**Extracted entries**
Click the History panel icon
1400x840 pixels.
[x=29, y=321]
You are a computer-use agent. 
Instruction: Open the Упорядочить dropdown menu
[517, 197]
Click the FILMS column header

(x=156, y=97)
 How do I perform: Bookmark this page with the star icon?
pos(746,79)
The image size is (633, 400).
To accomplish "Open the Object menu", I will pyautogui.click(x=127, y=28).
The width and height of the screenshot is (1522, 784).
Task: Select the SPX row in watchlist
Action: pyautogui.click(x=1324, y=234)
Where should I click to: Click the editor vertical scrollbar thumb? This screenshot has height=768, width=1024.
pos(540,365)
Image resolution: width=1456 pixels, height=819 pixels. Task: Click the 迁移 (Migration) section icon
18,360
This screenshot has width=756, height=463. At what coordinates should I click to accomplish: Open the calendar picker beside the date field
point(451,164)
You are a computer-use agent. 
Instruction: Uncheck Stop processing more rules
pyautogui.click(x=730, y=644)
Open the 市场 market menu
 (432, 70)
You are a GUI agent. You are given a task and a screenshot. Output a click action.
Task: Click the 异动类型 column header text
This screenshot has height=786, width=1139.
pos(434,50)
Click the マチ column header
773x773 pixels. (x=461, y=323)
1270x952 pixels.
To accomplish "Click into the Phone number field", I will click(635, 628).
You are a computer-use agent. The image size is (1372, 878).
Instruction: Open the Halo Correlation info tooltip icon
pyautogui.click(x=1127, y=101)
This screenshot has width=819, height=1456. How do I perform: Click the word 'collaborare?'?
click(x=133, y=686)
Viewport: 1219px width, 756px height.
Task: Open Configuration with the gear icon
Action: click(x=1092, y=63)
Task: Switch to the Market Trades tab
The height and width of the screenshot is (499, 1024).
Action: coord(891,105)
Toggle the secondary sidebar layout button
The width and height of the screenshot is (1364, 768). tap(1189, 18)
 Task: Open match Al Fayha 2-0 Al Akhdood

**Goal**
Report each line of the rows above that contains the word "will".

**Expected output**
To accomplish "Open the Object menu", I will pyautogui.click(x=127, y=28).
To accomplish "Click into the Phone number field", I will click(635, 628).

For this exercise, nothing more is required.